The case also involves several unindicted co-conspirators, including Kehoe’s father, Kirby K. Kehoe, 49, who lives in Yaak, Mont., and his brother, Cheyne Kehoe, 21, sources say.

Chevie Kehoe is in an Ohio jail awaiting trial on state charges of trying to murder a police officer. He also faces state murder charges in the deaths of Arkansas gun dealer William Mueller, his wife and stepdaughter.

Chevie and Cheyne Kehoe are accused of shooting their way out of a confrontation with Ohio police in February. The gunbattle was captured on a police officer’s video camera.

Authorities say the Kehoes holed up in Utah after the shootout.

A major break in the racketeering case came after Cheyne Kehoe left his brother in Utah and surrendered to the Stevens County sheriff on June 16.

Chevie Kehoe was arrested the following day.

Lee is in jail in Russellville, Ark., also facing murder charges for the Mueller deaths.

Lovelace is scheduled to be sentenced next week in Bonner County for murdering Jeremy Scott, a white supremacist who investigators say was suspected of talking too much about various crimes.

The racketeering case is expected to include the Arkansas and North Idaho killings.
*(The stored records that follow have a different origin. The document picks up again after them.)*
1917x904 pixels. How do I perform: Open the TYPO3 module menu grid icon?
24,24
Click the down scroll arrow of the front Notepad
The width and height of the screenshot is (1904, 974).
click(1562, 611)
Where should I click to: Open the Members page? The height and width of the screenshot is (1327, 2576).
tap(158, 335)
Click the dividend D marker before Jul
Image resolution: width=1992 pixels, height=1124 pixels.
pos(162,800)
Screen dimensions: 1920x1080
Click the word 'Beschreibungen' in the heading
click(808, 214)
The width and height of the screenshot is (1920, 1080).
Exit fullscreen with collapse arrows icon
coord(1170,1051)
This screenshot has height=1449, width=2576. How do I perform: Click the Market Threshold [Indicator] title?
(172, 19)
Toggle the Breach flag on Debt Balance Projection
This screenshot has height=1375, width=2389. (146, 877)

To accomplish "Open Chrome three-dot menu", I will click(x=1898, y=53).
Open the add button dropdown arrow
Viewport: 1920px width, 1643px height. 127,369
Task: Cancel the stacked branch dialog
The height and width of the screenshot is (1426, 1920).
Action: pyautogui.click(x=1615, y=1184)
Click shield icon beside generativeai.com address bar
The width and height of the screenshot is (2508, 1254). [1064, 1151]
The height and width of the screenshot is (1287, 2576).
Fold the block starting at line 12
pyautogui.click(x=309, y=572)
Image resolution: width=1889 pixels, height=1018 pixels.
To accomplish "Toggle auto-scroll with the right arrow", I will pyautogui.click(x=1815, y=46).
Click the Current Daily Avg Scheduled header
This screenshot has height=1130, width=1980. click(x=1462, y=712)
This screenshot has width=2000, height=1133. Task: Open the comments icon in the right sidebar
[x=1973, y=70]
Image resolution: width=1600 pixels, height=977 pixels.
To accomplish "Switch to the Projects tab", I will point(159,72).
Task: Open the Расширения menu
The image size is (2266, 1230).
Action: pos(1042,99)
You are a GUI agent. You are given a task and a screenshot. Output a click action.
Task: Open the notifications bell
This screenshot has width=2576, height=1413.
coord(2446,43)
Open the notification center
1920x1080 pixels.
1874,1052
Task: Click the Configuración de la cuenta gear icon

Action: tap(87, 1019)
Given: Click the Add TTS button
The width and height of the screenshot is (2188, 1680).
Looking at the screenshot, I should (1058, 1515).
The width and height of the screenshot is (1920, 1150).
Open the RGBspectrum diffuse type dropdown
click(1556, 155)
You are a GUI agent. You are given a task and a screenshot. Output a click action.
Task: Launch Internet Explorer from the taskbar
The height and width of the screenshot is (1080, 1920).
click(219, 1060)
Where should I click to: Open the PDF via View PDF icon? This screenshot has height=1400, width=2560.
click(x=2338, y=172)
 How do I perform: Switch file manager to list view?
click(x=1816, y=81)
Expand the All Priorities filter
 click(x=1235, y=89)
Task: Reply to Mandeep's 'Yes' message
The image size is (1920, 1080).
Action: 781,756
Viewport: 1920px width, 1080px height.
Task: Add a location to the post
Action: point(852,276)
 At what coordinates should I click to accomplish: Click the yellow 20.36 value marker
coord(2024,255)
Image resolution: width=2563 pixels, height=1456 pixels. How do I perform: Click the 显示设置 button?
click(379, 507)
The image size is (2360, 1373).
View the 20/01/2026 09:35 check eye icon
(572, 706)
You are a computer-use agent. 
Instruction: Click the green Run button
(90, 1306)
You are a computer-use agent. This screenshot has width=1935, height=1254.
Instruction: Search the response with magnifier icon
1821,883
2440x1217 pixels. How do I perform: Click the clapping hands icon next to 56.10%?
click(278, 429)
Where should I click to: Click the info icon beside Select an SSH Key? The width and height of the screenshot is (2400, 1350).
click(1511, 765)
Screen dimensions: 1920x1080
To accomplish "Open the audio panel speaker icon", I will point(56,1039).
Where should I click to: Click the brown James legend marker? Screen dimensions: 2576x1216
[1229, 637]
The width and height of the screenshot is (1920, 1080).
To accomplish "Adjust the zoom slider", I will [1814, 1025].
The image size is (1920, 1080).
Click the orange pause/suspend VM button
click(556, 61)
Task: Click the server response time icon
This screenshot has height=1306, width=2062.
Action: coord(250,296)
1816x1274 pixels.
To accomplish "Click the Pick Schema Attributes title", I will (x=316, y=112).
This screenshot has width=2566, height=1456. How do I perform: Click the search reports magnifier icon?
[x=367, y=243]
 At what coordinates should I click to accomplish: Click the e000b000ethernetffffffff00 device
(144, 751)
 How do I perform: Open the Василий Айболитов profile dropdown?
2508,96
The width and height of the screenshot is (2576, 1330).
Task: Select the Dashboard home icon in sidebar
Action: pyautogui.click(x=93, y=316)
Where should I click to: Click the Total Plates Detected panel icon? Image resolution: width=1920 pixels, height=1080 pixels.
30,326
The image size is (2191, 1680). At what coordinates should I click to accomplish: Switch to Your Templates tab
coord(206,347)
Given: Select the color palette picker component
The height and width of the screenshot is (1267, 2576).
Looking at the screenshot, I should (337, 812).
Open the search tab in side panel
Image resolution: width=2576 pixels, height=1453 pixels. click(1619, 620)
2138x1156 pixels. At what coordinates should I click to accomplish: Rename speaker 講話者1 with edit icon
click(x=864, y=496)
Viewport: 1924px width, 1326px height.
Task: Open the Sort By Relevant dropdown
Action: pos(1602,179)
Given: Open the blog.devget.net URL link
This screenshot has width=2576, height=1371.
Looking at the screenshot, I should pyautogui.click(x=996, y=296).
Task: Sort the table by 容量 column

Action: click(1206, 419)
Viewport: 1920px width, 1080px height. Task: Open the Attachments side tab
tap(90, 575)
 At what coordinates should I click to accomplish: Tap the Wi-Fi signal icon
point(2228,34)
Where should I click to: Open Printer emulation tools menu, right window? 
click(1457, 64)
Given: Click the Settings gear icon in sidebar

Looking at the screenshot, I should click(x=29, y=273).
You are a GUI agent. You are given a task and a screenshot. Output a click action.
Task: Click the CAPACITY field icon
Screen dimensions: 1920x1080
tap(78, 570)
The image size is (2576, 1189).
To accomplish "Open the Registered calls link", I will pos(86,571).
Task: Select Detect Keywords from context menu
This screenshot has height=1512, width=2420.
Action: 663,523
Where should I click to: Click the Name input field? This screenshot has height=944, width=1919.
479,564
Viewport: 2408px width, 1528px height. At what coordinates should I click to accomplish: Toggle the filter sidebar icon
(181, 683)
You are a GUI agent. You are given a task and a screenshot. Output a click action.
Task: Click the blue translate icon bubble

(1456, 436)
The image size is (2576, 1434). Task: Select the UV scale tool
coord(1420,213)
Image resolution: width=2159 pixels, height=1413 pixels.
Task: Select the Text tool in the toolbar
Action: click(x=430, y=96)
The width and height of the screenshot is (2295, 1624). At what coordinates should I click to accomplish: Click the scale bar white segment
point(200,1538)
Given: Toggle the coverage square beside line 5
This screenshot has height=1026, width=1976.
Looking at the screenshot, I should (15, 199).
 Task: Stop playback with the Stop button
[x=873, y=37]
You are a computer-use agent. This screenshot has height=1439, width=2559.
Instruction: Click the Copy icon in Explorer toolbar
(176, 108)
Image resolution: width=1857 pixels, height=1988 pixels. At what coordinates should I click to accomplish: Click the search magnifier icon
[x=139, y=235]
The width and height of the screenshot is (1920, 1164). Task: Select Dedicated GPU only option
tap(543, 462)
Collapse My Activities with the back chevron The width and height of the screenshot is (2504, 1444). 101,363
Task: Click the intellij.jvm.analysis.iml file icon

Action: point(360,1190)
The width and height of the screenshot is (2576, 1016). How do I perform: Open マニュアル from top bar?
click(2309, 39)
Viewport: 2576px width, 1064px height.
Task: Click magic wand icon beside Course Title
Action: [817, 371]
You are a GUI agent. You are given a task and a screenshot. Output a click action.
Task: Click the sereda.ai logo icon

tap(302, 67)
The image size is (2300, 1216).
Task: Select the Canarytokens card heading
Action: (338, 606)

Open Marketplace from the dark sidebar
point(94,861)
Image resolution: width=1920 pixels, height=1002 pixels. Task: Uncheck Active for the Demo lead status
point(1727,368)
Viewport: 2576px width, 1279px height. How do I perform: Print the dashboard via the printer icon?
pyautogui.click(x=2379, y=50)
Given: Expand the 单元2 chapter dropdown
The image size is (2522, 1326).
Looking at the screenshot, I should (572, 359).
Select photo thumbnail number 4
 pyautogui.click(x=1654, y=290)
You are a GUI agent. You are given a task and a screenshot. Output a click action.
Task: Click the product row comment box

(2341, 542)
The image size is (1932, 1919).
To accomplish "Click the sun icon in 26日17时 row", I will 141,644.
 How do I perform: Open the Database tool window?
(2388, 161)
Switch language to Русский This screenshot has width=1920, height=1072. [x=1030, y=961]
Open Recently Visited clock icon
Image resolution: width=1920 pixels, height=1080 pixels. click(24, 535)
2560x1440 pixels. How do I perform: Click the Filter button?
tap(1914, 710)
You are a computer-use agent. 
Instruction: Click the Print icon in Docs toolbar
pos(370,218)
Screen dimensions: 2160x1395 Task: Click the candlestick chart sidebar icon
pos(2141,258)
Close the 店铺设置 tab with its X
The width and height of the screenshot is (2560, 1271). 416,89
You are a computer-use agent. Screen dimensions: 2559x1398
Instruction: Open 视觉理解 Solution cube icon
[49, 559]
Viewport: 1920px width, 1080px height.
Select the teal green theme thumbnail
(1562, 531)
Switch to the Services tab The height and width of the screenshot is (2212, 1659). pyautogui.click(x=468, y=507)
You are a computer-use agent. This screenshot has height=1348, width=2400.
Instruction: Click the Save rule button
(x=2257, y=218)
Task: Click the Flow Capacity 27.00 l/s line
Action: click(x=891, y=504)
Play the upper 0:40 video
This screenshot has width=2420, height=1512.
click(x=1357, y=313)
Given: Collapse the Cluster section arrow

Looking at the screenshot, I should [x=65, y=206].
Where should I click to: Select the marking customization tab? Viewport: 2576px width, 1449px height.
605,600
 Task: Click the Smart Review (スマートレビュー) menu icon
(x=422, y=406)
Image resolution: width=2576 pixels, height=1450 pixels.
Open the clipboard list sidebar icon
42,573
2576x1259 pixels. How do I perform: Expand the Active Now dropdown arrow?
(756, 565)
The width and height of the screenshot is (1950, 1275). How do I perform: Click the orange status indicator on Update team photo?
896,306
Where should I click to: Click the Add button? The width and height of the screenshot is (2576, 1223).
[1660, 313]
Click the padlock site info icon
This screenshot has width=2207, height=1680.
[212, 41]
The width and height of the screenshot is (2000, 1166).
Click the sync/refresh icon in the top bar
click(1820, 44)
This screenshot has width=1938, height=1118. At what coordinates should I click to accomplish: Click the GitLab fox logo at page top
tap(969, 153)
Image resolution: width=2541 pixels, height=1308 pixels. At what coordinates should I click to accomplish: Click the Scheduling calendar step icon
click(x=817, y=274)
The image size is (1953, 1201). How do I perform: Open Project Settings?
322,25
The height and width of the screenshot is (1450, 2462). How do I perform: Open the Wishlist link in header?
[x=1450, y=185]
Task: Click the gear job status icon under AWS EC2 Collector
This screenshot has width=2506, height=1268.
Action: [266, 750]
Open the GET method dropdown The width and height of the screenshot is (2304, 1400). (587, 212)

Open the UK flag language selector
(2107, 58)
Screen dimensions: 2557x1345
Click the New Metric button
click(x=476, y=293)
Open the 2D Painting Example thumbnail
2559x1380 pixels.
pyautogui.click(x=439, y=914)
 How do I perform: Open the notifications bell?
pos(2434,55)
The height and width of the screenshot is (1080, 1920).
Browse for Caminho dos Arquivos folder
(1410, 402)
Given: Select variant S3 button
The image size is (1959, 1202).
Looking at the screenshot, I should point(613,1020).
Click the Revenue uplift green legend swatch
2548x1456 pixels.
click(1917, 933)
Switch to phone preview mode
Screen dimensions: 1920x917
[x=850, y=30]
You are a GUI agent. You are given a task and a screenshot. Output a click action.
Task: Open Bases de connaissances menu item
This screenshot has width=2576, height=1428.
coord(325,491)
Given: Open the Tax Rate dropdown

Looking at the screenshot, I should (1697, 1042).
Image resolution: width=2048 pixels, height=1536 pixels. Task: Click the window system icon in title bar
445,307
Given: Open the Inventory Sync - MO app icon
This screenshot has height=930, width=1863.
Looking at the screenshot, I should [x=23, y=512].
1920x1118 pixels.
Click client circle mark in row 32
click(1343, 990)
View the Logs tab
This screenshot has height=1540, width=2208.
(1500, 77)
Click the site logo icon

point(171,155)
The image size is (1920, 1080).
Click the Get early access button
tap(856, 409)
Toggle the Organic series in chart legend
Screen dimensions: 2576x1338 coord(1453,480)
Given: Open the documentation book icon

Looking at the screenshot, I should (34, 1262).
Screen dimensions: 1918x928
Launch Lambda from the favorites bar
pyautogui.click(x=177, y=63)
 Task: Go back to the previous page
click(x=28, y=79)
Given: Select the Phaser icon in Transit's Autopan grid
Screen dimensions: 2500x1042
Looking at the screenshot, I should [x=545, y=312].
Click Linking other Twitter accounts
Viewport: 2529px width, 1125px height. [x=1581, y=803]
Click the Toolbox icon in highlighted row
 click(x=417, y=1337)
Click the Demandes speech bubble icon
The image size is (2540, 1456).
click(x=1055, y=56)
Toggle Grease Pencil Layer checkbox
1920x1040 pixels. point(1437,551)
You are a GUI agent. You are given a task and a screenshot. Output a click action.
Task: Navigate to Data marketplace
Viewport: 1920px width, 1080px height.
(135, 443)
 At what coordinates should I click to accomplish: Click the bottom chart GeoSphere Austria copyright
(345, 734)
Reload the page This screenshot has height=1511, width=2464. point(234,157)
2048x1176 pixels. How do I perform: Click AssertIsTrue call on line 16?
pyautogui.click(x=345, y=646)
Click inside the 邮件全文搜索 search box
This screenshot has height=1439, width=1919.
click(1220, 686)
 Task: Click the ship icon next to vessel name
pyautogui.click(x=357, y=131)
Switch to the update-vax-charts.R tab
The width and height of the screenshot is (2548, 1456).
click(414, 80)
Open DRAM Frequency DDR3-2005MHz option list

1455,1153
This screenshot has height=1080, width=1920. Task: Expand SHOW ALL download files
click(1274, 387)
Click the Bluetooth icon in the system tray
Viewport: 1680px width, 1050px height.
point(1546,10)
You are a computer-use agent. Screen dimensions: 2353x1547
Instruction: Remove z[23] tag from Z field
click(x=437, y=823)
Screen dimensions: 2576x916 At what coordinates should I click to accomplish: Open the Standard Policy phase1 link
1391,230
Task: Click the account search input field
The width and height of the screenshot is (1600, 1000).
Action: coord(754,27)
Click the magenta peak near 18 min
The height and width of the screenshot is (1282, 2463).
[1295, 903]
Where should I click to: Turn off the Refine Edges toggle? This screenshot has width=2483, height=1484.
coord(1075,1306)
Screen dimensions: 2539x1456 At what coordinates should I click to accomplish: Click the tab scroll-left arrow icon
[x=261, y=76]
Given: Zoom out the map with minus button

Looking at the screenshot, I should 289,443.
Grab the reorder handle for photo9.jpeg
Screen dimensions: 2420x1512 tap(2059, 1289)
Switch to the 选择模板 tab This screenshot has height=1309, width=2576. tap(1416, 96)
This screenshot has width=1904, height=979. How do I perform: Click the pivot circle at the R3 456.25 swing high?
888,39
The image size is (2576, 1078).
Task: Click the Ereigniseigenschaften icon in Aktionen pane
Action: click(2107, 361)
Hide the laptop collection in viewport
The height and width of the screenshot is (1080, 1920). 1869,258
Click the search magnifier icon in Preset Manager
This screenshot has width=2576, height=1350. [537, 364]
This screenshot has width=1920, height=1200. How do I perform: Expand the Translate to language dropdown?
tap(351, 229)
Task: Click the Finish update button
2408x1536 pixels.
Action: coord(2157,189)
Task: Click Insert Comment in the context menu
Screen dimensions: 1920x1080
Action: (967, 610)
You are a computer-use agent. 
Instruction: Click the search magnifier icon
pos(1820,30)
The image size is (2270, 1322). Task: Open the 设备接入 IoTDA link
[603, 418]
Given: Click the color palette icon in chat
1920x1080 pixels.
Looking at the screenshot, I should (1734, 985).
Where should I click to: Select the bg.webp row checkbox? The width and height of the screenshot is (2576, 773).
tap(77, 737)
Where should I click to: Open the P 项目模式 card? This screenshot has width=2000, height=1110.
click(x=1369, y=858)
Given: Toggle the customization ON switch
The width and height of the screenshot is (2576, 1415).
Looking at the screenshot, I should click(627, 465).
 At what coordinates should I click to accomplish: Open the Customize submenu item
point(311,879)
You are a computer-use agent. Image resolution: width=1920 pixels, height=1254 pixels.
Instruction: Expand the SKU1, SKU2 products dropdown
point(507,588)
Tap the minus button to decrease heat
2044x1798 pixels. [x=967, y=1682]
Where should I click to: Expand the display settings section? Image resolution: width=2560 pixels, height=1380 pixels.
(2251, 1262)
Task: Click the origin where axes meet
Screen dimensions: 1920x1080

Investigators believe the Aryan People’s Republic also is responsible for the disappearance of a man recruited by the group. John Cox disappeared after he began writing letters about the group’s activities. His body hasn’t been found.

The indictment also will include the June, 12, 1995, robbery and kidnapping of Colville business owners Malcolm and Jill Friedman, sources say.

The federal investigation by the Bureau of Alcohol, Tobacco & Firearms began in June 1996, after a woman fishing in an Arkansas bayou reeled in part of a human leg.

The bodies of Mueller, his wife and his 8-year-old stepdaughter were recovered from the bayou. They had been handcuffed and suffocated with plastic bags placed over their heads.

Robbery was the apparent motive for the killings, according to ATF agents.

Firearms taken from Mueller were brought to the Spokane area and stored in what became a huge munitions bunker for Chevie Kehoe and his associates.

The weapons were kept last year in a large garage at The Shadows Motel and RV Park at 9025 N. Division, then sold at gun shows in Spokane, Seattle and elsewhere.

Chevie Kehoe has been associated with the Aryan Nations and Elohim City, and practiced polygamy. He had two wives for a time in 1993 - one a young Spokane woman just out of Mead High School.

Investigators familiar with the case say Chevie Kehoe had become fascinated with Robert Mathews, a neo-Nazi who led a violent racist group called The Order before his death 13 years ago.

Mathews lived in Metaline Falls, Wash., when he began recruiting followers at the Aryan Nations church near Hayden Lake, Idaho.

Members of The Order traveled to Denver in June 1984, where they gunned down Jewish radio-show personality Alan Berg.

Other members of the group killed fellow recruit Walter West, who was shot and buried, apparently somewhere in North Idaho or Eastern Washington. His body was never found.

The indictment against Chevie Kehoe is expected to allege that he hoped to learn from the mistakes that eventually led to the capture in 1985 of two dozen members of The Order.

Mathews died in a gunbattle with federal agents on Whidbey Island in Puget Sound.